Why this dimensionality? 1,536 dimensions is the output size of OpenAI's text-embedding-3-small model, a common choice for text/metadata embeddings. Different embedding models produce different dimensionalities — the schema must match the model.
Updating a Single Column (Column-Level Updates)
Cassandra's INSERT and UPDATE operations work at the column level, not the row level. Updating only content_features leaves all other video columns unchanged:
-- Only updates content_features; all other columns remain as-is
UPDATE killrvideo.videos
SET content_features = [0.12, -0.45, 0.78, ...]
WHERE videoid = 550e8400-e29b-41d4-a716-446655440000;
This is a key advantage over document databases that require rewriting the entire document. In Cassandra, column-level updates are atomic and targeted.
Storage-Attached Index for Vector Search
Storing a vector column without an index only allows exact equality queries (not useful for similarity search). To enable ANN queries, a SAI vector index must exist:
CREATE CUSTOM INDEX videos_content_features_idx
ON killrvideo.videos(content_features)
USING 'StorageAttachedIndex';
Once this index exists, the following becomes possible:
SELECT videoid FROM killrvideo.videos
ORDER BY content_features ANN OF [0.12, -0.45, 0.78, ...]
LIMIT 10;
The ingest endpoint updates the indexed column.
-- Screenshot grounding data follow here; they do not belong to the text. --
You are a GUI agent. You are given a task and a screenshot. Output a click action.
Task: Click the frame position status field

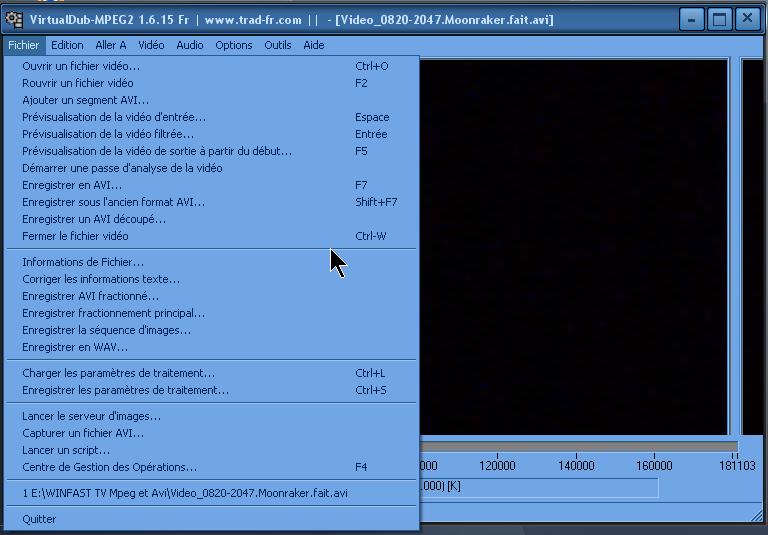540,487
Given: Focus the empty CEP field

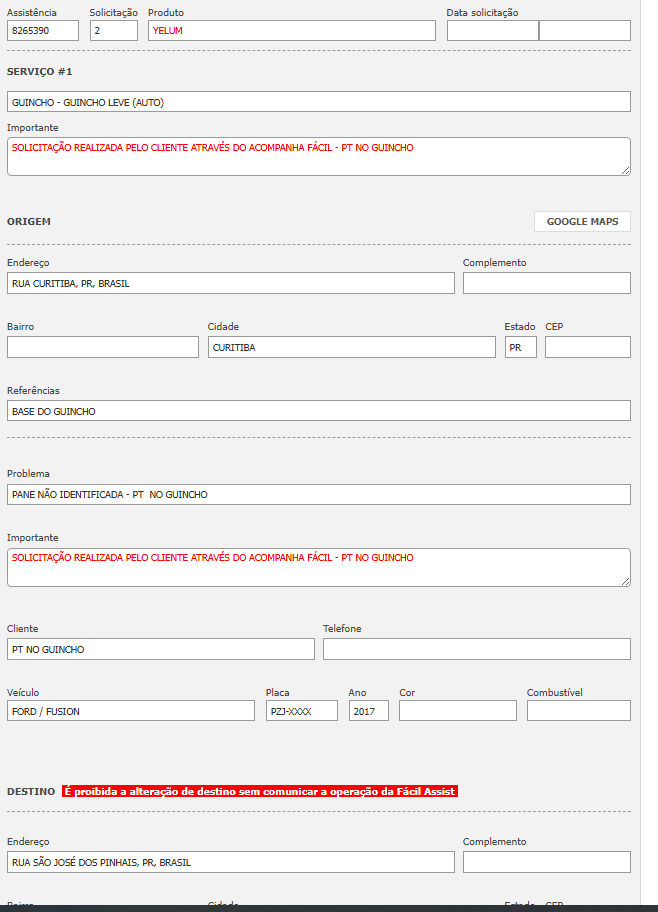Looking at the screenshot, I should point(587,347).
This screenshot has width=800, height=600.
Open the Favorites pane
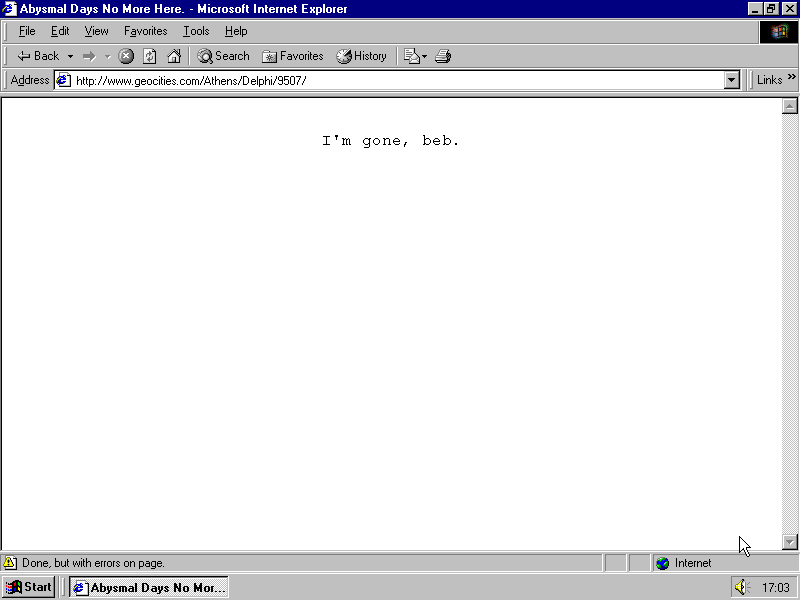click(x=293, y=56)
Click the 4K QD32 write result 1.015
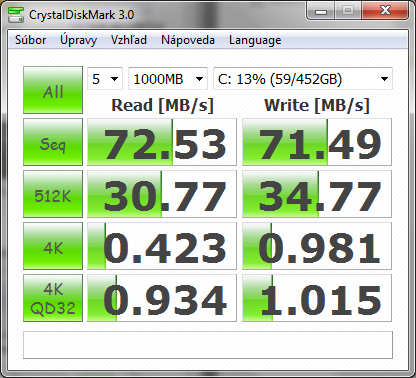 [x=317, y=298]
Cassandra automatically updates the SAI index as part of the write — no manual index maintenance is needed.
Why 202 Accepted (Not 201 Created)?
HTTP 202 means "I received your request and it is being processed, but the result is not immediately available." This is appropriate here because:
- The vector is written to Cassandra immediately, but
- The SAI index update may propagate asynchronously
- Queries against the new vector may take a moment to reflect the update
By returning 202, the API accurately communicates that the data was accepted but results may not be immediately visible in recommendation queries.
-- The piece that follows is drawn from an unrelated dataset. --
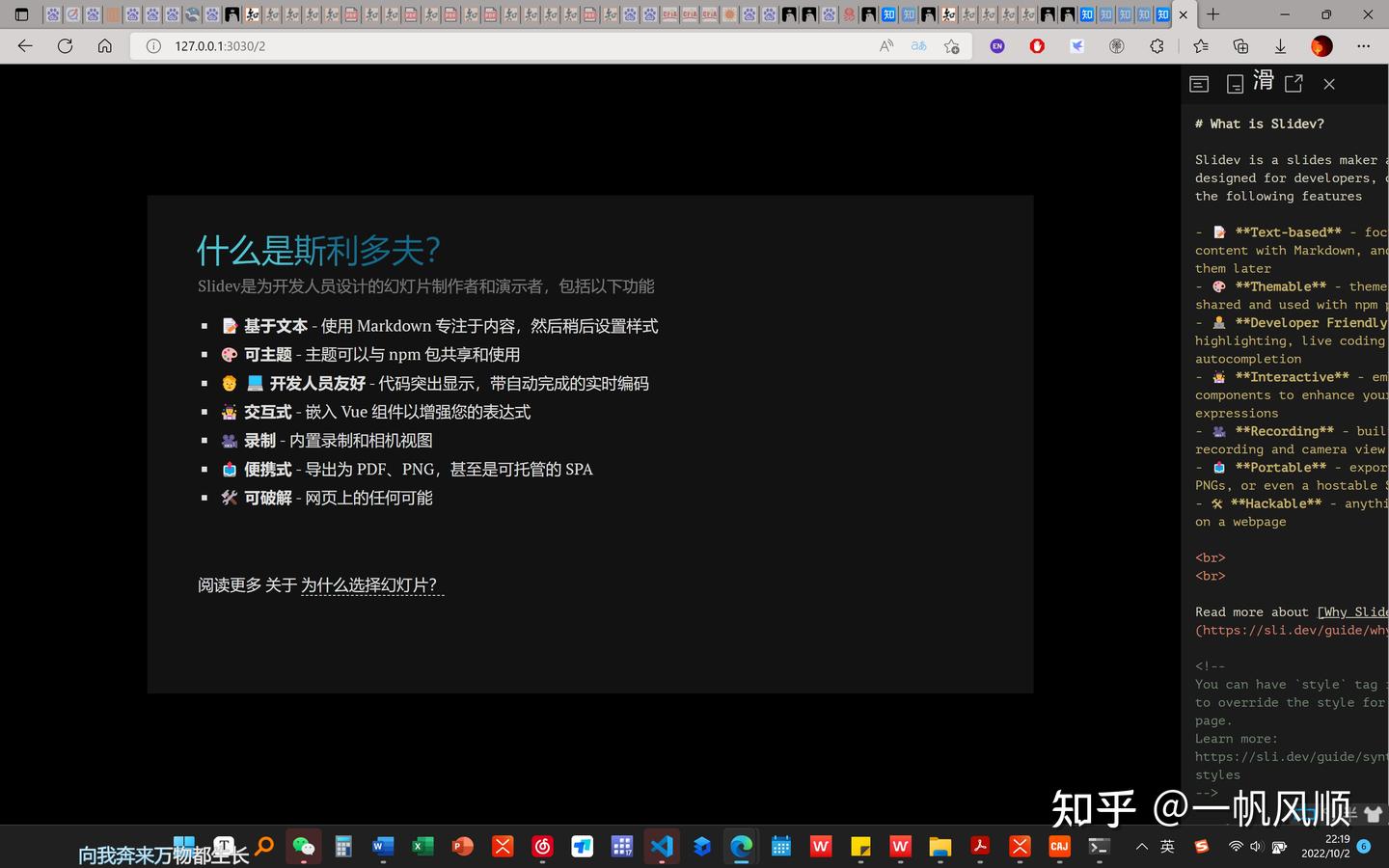Screen dimensions: 1389x868
Task: Open the volume control from the system tray
Action: point(1256,846)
ML Pipeline Integration Pattern
Embedding ingestion follows a common ML pipeline pattern:
Video Created → Metadata Extracted → Embedding Model → POST /reco/ingest → Cassandra
- Video Created: User uploads video via
/api/v1/videos - Metadata Extracted: Title, description, and tags are extracted
- Embedding Model: An ML model (e.g., OpenAI API) converts metadata to a vector
- POST /reco/ingest: The vector is stored in Cassandra
- Cassandra: SAI index updated; video is now searchable by similarity
This decoupled approach allows:
- The embedding step to use any ML model
- Batch re-embedding when switching models
- Failure recovery (re-run just the embedding step without touching video metadata)
Data Model
Table: videos (relevant columns for embedding)
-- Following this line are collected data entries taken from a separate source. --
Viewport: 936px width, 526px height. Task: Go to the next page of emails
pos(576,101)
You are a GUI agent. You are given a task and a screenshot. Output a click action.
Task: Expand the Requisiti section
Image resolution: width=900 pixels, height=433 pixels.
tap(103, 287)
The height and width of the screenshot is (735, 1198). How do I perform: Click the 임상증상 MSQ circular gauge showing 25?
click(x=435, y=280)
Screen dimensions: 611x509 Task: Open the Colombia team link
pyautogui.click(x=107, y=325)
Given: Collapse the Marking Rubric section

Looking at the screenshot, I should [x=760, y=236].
CREATE TABLE killrvideo.videos (
videoid uuid PRIMARY KEY,
userid uuid,
name text,
description text,
tags set<text>,
thumbnail_url text,
added_date timestamp,
preview_image_location text,
content_features vector<float, 1536>
);
-- Required for ANN similarity search
CREATE CUSTOM INDEX videos_content_features_idx
ON killrvideo.videos(content_features)
USING 'StorageAttachedIndex';
This endpoint only writes to content_features. All other video metadata is untouched.
Database Queries
1. Validate Video Exists
async def video_exists(video_id: UUID) -> bool:
videos_table = await get_table("videos")
row = await videos_table.find_one(
filter={"videoid": str(video_id)},
projection={"videoid": 1}
)
return row is not None
Equivalent CQL:
SELECT videoid FROM killrvideo.videos WHERE videoid = ?;
Performance: O(1) — partition key lookup.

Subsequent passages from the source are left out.